Maternal Gatekeeping – Realität oder Ausrede?
Mütter, die die Väter nicht machen lassen, weil sie ihnen die Kompetenz absprechen: Maternal Gatekeeping. Wirklich ein Problem oder bloss schlechte Ausrede?
Rund 80 Prozent der Väter sagen, sie wünschen sich mehr Zeit für ihre Familie und würden sich gerne mehr an der Erziehung und Betreuung der eigenen Kinder beteiligen. In der Praxis tut sich jedoch nicht so viel und deshalb wird fleißig nach Ursachen gesucht.
Immer wieder taucht dabei – vor allem in der Argumentation von Vätern – das so genannte „Maternal Gatekeeping“ auf. Zuletzt auf Twitter von zwei Männern, die in Deutschland immer wieder angehört und eingeladen werden, wenn es um diese Fragen geht.

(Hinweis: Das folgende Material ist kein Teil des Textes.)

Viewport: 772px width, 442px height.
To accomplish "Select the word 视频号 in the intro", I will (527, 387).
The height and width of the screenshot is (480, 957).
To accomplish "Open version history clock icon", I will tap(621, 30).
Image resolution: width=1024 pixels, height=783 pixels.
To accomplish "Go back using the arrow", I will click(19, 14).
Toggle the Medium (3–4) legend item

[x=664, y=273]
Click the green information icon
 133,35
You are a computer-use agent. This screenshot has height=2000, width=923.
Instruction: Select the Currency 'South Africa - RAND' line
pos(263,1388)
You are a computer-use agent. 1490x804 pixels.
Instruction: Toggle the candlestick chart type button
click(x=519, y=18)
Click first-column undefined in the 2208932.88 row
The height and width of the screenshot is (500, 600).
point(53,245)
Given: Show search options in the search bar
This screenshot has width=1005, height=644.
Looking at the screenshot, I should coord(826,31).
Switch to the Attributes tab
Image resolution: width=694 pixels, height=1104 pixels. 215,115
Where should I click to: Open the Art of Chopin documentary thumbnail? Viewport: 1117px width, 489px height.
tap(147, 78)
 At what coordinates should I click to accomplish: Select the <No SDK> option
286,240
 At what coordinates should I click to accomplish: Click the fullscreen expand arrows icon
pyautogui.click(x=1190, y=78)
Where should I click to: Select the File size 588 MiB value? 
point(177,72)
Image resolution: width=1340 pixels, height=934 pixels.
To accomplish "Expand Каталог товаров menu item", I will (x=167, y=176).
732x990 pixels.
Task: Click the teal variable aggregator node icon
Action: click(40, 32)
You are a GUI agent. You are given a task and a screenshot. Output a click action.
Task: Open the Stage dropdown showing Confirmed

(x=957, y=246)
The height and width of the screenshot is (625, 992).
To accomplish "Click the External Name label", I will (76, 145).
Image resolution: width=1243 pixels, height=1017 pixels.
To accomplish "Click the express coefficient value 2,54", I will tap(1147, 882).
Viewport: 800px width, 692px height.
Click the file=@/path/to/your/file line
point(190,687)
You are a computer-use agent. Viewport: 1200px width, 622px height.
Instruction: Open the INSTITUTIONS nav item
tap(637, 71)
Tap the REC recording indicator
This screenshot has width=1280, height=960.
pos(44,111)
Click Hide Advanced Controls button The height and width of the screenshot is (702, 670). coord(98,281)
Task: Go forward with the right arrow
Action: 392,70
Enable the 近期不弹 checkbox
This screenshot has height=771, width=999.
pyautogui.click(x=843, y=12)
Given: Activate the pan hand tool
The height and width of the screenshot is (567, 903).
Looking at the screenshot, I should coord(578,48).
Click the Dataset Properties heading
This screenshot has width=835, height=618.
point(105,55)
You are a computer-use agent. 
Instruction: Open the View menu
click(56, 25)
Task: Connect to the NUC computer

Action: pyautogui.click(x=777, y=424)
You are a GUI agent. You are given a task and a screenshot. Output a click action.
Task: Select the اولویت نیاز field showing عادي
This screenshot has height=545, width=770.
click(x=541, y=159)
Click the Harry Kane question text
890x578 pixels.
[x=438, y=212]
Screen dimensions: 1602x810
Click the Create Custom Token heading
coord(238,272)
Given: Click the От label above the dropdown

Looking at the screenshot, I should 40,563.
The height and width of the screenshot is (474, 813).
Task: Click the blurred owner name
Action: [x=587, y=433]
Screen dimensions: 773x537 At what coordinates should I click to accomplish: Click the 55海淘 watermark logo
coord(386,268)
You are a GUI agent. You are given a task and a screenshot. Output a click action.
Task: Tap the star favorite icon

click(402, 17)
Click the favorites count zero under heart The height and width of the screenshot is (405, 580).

Wir werden diesen Beitrag noch aufbretzeln für unsere neue Webseite. Drum sieht momentan nicht alles rund aus. Aber mal ehrlich: gut genug. Danke für deine Geduld!
Patrick ist solch ein Vater, der sich gerne mehr an der Erziehung und Betreuung der Kinder beteiligen würde. Immer wenn er nachts aufsteht, um sein Baby zu wickeln, pfeift ihn seine Frau jedoch zurück. „Leg dich gefälligst wieder hin und schlaf! Ich will alleine unausgeschlafen sein. Und außerdem, so wie du wickelst, mache ich es lieber alleine. Keine Diskussion!“
Da kann Patrick natürlich nichts machen. Er ergibt sich seinem Schicksal, legt sich wieder hin, schläft, wacht am Morgen auf und twittert: „Ohne neue Mütter, keine neuen Väter!“ Er hat wirklich alles versucht. Aber gegen diese Macht der Mütter kommt auch der stärkste Mann nicht an.
Scheitern am Maternal Gatekeeping
Ähnlich geht es Lukas. Er wäre so gerne wenigstens für ein paar Monate in Elternzeit gegangen. So hatte er es mit seiner Frau abgemacht. Doch dann, am Tag als beide den Elterngeldantrag ausfüllen wollen, hat sie es sich plötzlich anders überlegt. Sie zweifelt an seinen Kompetenzen und zwingt ihn zu unterschreiben: 12 Monate für die Mutter, 0 Monate für den Vater. In Worten: Null!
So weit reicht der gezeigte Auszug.